This section provides more resources on the topic if you are looking to go deeper.

- Makridakis Competitions, Wikipedia
- The M3-Competition: Results, Conclusions and Implications, 2000.
- The M4 Competition: Results, findings, conclusion and way forward, 2018.
- Statistical and Machine Learning forecasting methods: Concerns and ways forward, 2018.
- An Empirical Comparison of Machine Learning Models for Time Series Forecasting, 2010.

## Summary

In this post, you discovered the important findings of a recent study evaluating and comparing the performance of classical and modern machine learning methods on a large and diverse set of time series forecasting datasets.

Specifically, you learned:

- Classical methods like ETS and ARIMA out-perform machine learning and deep learning methods for one-step forecasting on univariate datasets.
- Classical methods like Theta and ARIMA out-perform machine learning and deep learning methods for multi-step forecasting on univariate datasets.
- Machine learning and deep learning methods do not yet deliver on their promise for univariate time series forecasting and there is much work to do.

Do you have any questions?

Ask your questions in the comments below and I will do my best to answer.

Thanks for posting this. I recently started going through a course on Time Series forecasting and this just confirms my need to understand the more basic and standard statistical methods before I look at deep-learning techniques.
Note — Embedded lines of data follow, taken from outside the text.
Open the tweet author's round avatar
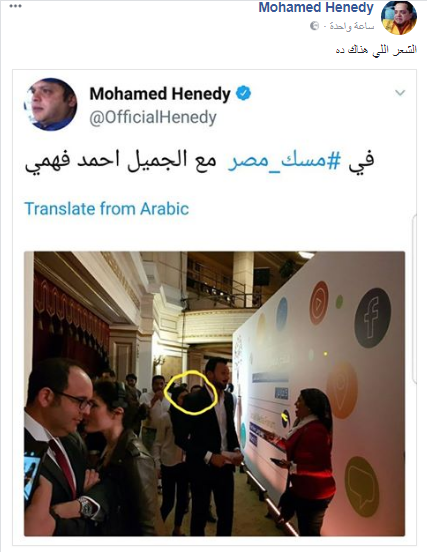Image resolution: width=427 pixels, height=552 pixels. tap(50, 104)
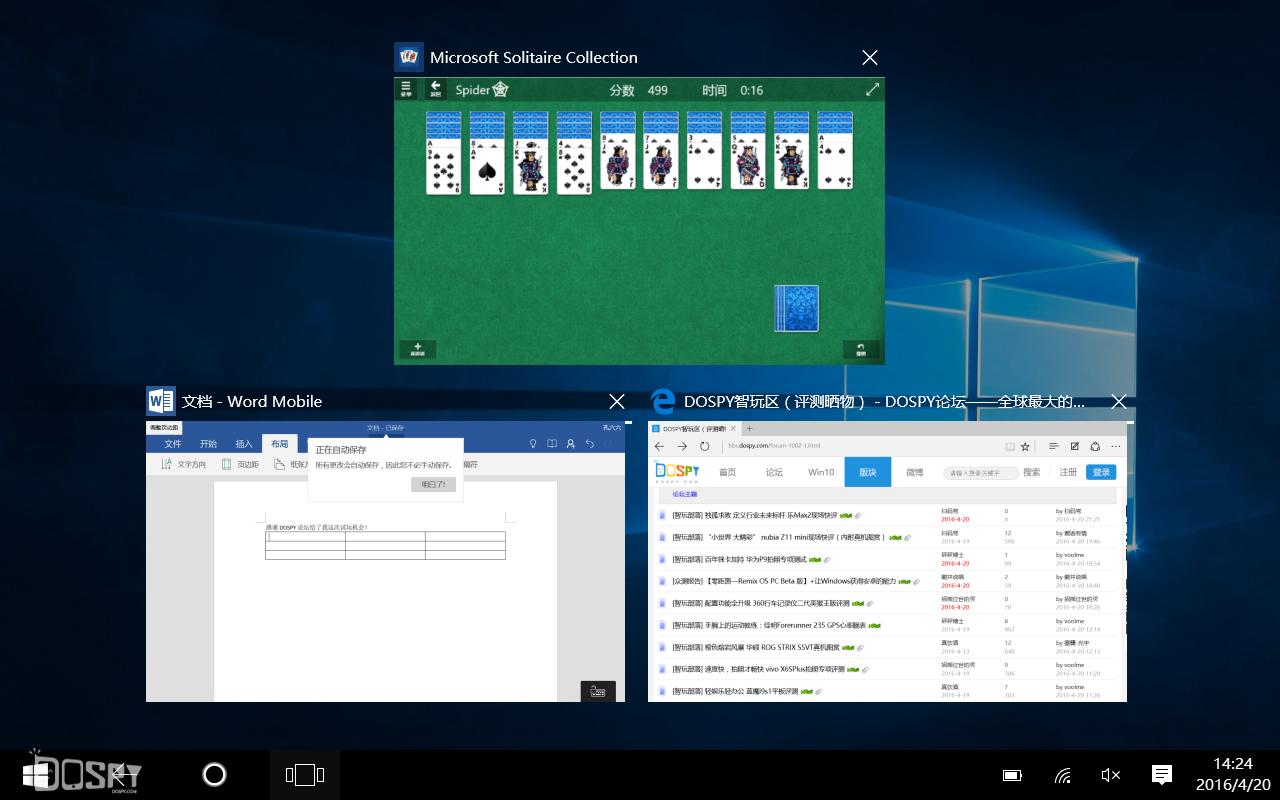Open the Windows Start button
The width and height of the screenshot is (1280, 800).
pos(38,775)
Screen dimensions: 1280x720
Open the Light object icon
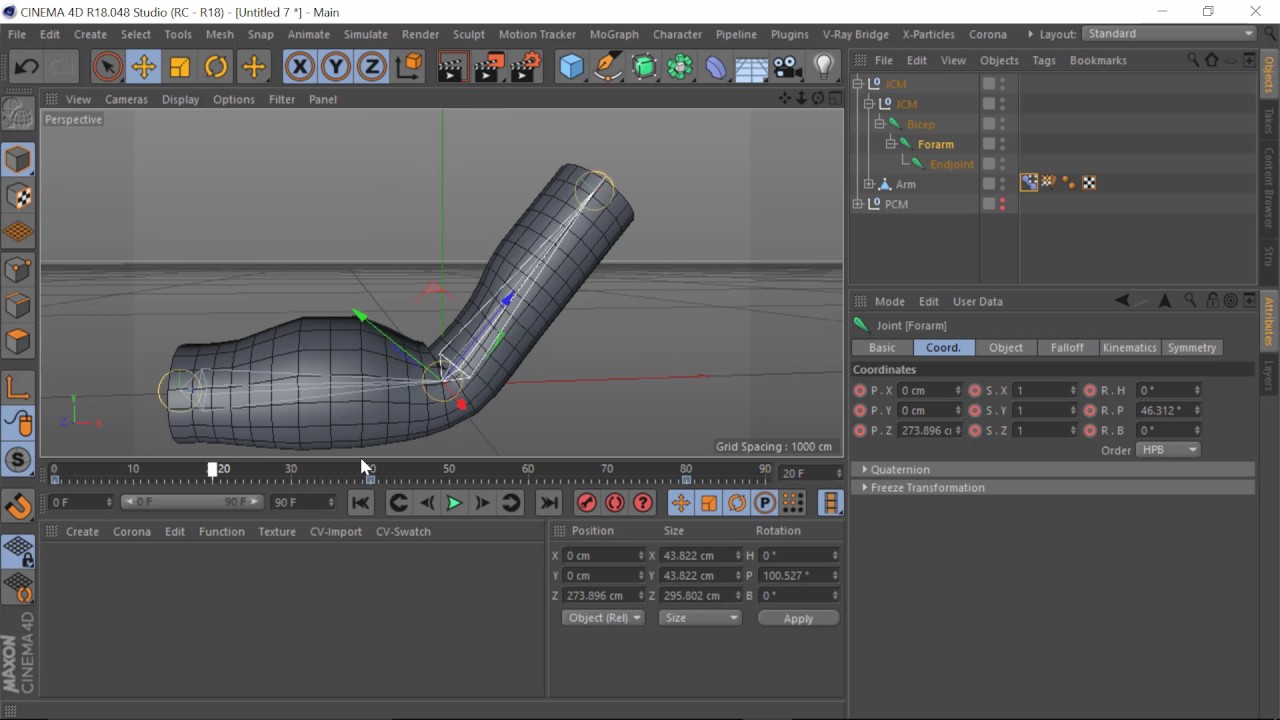click(x=823, y=67)
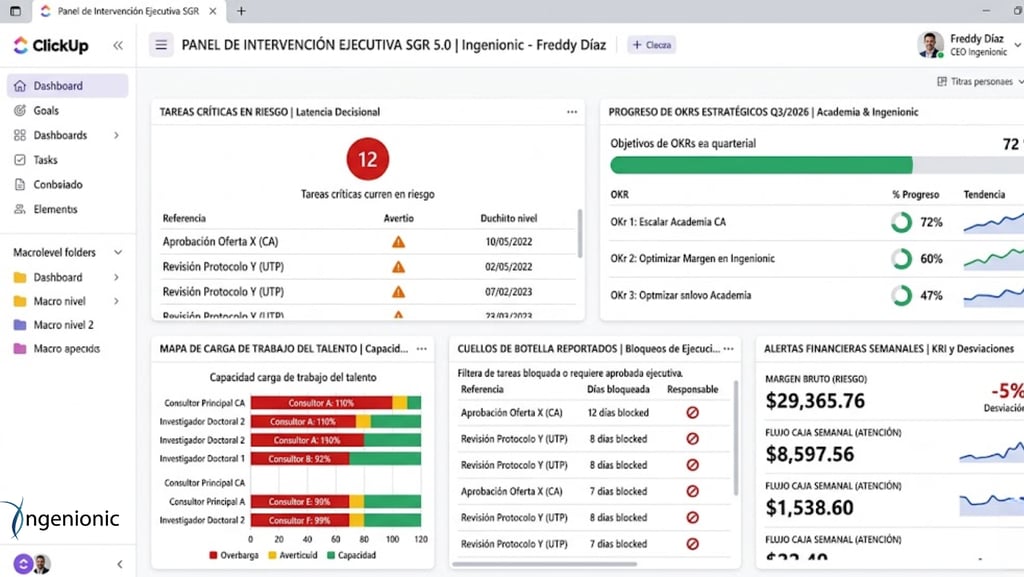Collapse the Macrolevel folders section
The height and width of the screenshot is (577, 1024).
pyautogui.click(x=118, y=253)
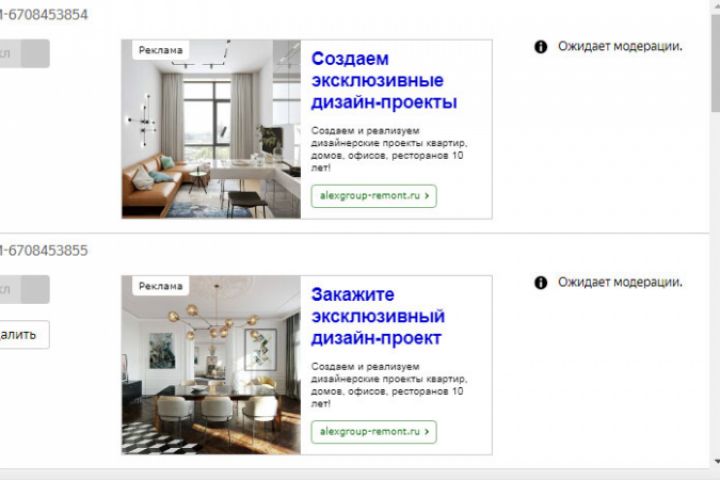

You can get started with the basics here:

https://machinelearningmastery.com/start-here/#timeseries

Cool, like this write up. One question, it seems like it was all just univariate models am I right? Would be really curious to see something similar but using multivariate data and models.

Yes, just univariate data/models.

I agree, I similar study for multivariate datasets would be fascinating!

Very informatinve thanks Jason. Confirmed what I’ve always assumed that more variables are probably required to give deep learning an upper hand in TS prediction.

I’m surprised that you don’t know of any comparative studies involving the latter?

Agreed!

Such studies may exist, but I have not come across them, at least not at this level of robustness.

Appreciate the insightful article!

Maybe this was stated in the readings, but it seems like for each time series, no work was done on feature selection / feature engineering, i.e. the inputs to both the traditional models and the ML models consisted solely of the time series’ own historical values?

Could you confirm if this is true?

All of the data was univariate, only one feature to select.

Thanks for this. Juicy!

Have you a ‘go to’ reference for survey of issues and methods for (quoting you)

Complex irregular temporal structures.

Missing observations

Heavy noise.

Complex interrelationships between multiple variates.

?

Thank you again …would gladly repay your effort with a coffee or drink any time you’re in the DMV.

Thanks!

Not at this stage.

The benchmarking has been done for various models with just time series as one of the input component and typical output as predictive component is that correct, if so whats the value plotted on the right side, and why is it mentioned as the basic statistic methods to be compartively better, can you throw some light on it

“Right side”?

I don’t follow, can you elaborate please?

I’m don’t know much about time series analysis, but after you remove the trend and seasonality, aren’t you left with noise?

If this is true, it’s no wonder the large non-linear models are over-fitting the training set, and getting poor performance on the test sample. Basically, there is no signal for the model to fit to.

Does this make sense?

Great question!

If you are left with noise, there there is nothing to predict.

The idea is that you are left with a time-dependent signal (that is not trend or seasonality) and noise.

Yeah, I guess there would have to be some signal there. I should take a look at some of the time series in their dataset. I couldn’t find any images in their paper.

I’ve seen some stock market series with the trend and seasonality removed, and that just looks like noise to me. Maybe there is some time-dependence, in that one point is likely to be close to the previous point. That would explain why the moving-average type methods work well for predicting the next one or two points.

Stock prices are just noise, called a random walk:

https://machinelearningmastery.com/gentle-introduction-random-walk-times-series-forecasting-python/

The best you can do is using a persistence model.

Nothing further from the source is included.